Aim: Cancer risk of cirrhotic patients seems to be increased compared to average population due to several factors such as changes in hormonal levels or impaired metabolism of carcinogens. However, major surgery and chemotherapy in subjects with liver dysfunction are associated with increased mortality and morbidity limiting special oncological therapy. Therefore, it was the aim of our present study to (1) investigate the prevalence of extrahepatic cancer, (2) the risk of postinterventional death and longterm survival after specific oncological treatment while evaluating (3) the predictors of survival in a large cirrhotic population in Southern Germany.
Methods: The study population was assembled retrospectively from a database of hospitalized patients (n=354) of our hospital who had the diagnosis of liver cirrhosis (LC) during the 4-year period from January 2005 until May 2008. The study population was divided into three subgroups: (I) patients with extrahepatic malignancies and a follow up more than 12 months [n=26, „long-term survival-group“: mean survival time: 77.3 months (24–168 months)], (II) patients with extrahepatic malignancies and a follow up shorter than 12 months [n=28, „short-term survival-group“: mean survival time: 4.2 months (0.1–12 months)], and (III) patients suffering from primary liver cancer [n=30, mean survival time: 6,6 months (0.2–24 months)].
Results: Altogether, 84 neoplasms were observed in our cirrhotic population [19.8% (70/354)]. 30 of those were hepatic [HCC 7.6% (27/354), CCC 0.8% (3/354)] and 54 were extrahepatic malignancies (15.3%).
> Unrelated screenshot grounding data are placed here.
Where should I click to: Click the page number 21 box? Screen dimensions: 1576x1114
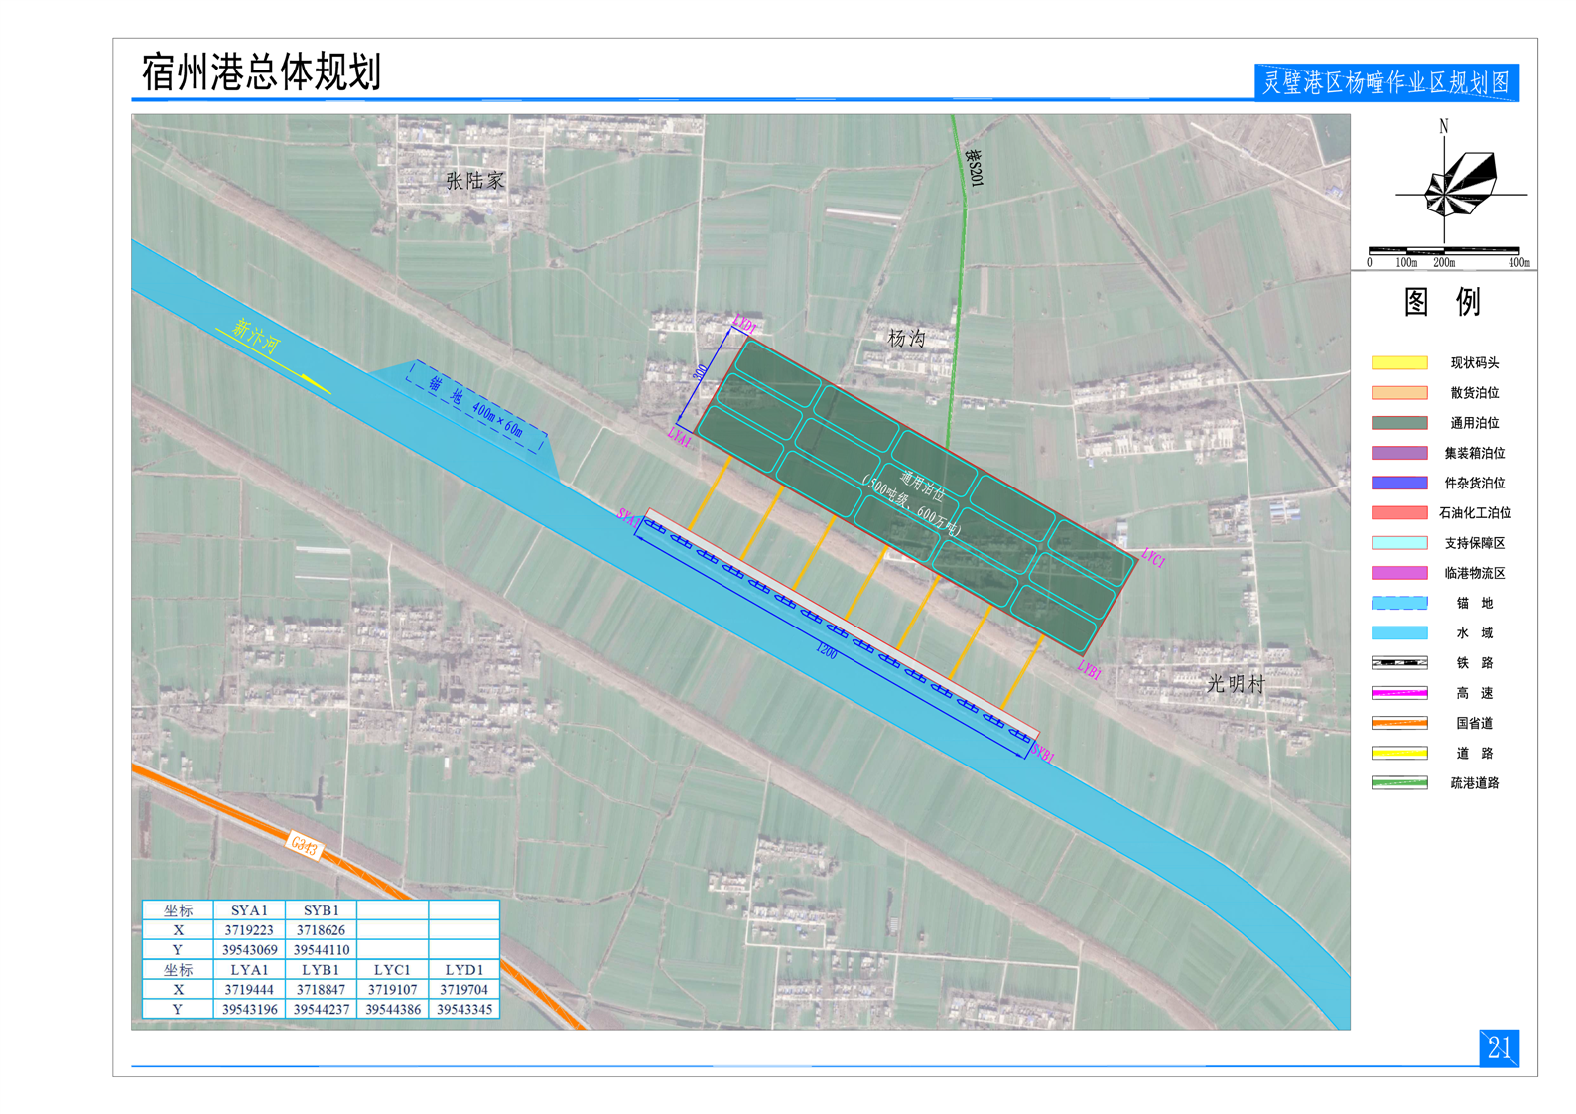pos(1498,1047)
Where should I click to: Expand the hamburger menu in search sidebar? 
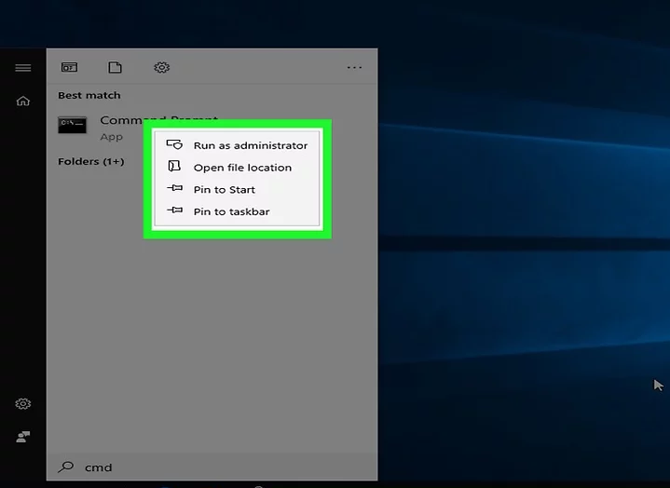coord(22,68)
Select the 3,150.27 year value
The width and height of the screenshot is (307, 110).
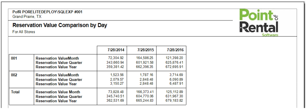(117, 84)
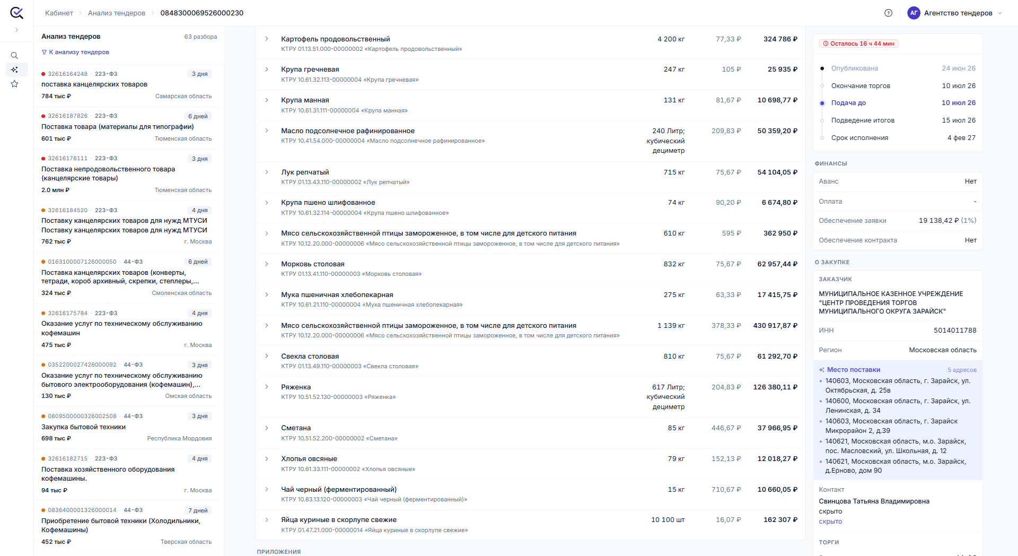
Task: Open favorites star icon in sidebar
Action: 15,84

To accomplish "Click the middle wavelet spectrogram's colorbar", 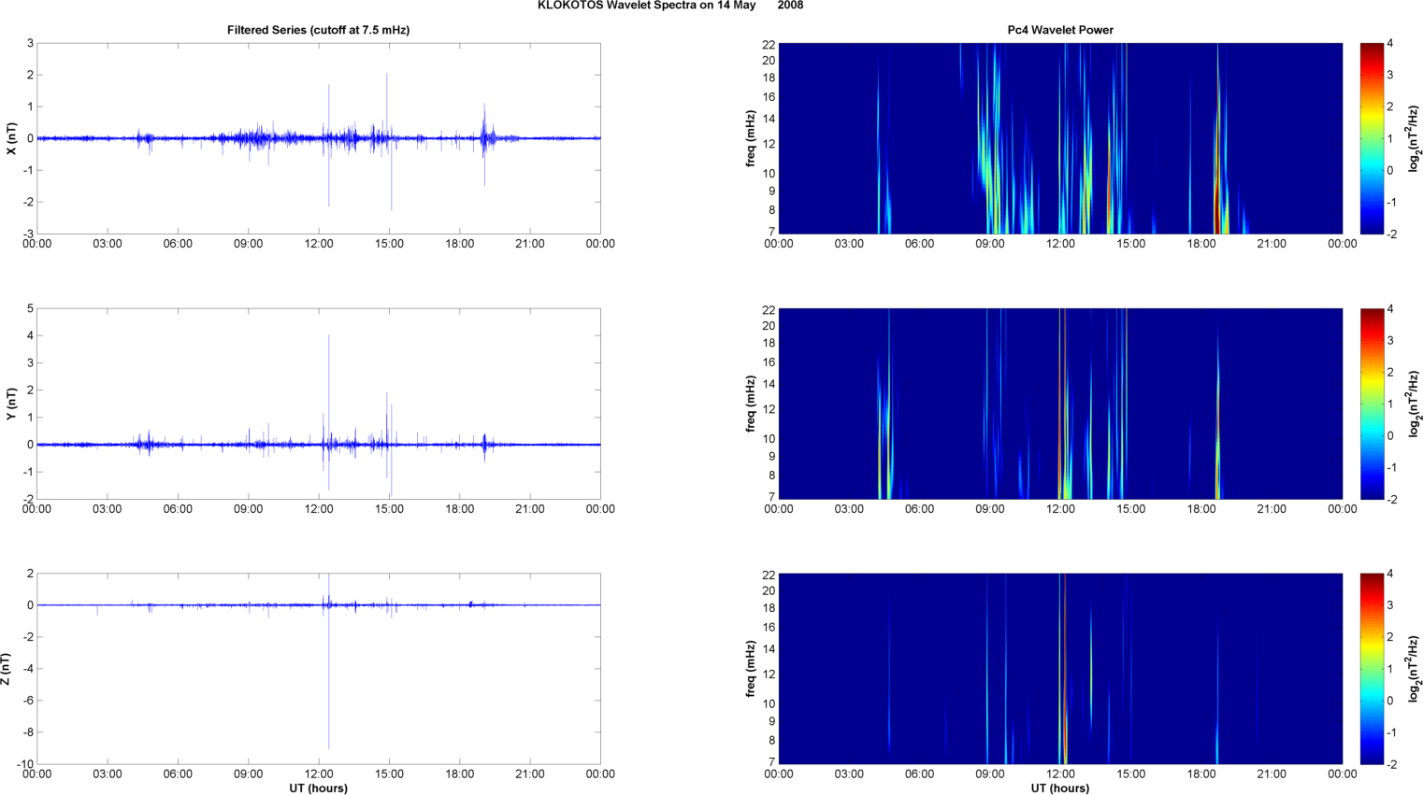I will 1371,404.
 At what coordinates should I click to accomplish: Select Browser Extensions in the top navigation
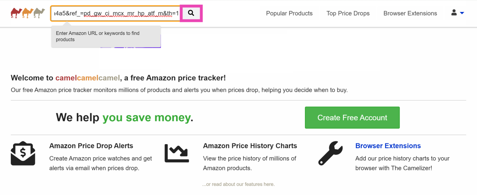coord(410,14)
We found a relatively large proportion of colorectal carcinoma, prostate cancer and tobacco-related tumors such as lung cancer. When analysing the performed oncological treatment, a large proportion of patients with short time survival (n=13) received no specific therapy but only palliative treatment due to reduced physical performance and noncompliance even in cases of limited disease. The rate of postinterventional death after specific (mainly surgical) treatment within 30 days after procedure was relatively low (n=8) and occurred mainly in patients with advanced chronic liver disease and after surgical therapy. TNM stage was the best prognostic indicator of longterm survival when using univariate (p<0.0001) and multivariate analysis (p=0.001). The diagnostic capability of the MELD-Score in differentiation of long and short-time survival using a ROC curve analysis was good (AUC=0.873). We found a significant influence of low bilirubin (univariate analysis: p=0.01; multivariate analysis: p=0.014), normal albumin (univariate analysis: p=0.005) and the occurrence of ascites (p<0.0001), which represent parameters of Child's classification, on the survival probability. Further prognostic information was provided by comparing the mean age of both subgroups which was significantly lower in the „long-term survival-group“ (60.53yrs; p=0.032; t-test) than in the „short-term survival group“ (68.25yrs).
Conclusion: In conclusion, our data confirm that cirrhotic patients have an increased risk to develop extrahepatic cancer, especially CRC, prostate cancer and cancer related to tobacco abuse. Patients with compensated cirrhosis (low MELD score; low serum bilirubin, normal albumin, no ascites) have a significantly longer survival rate and a lower perioperative mortality. Similar to patients without liver disease, an older age and an extended TNM stage are associated with reduced longterm survival. The rate of patients who received no specific therapy due to noncompliance and reduced physical condition was relatively large emphasizing the importance of an individual decision concerning the oncological management especially for patients with LC, independent from TNM classification.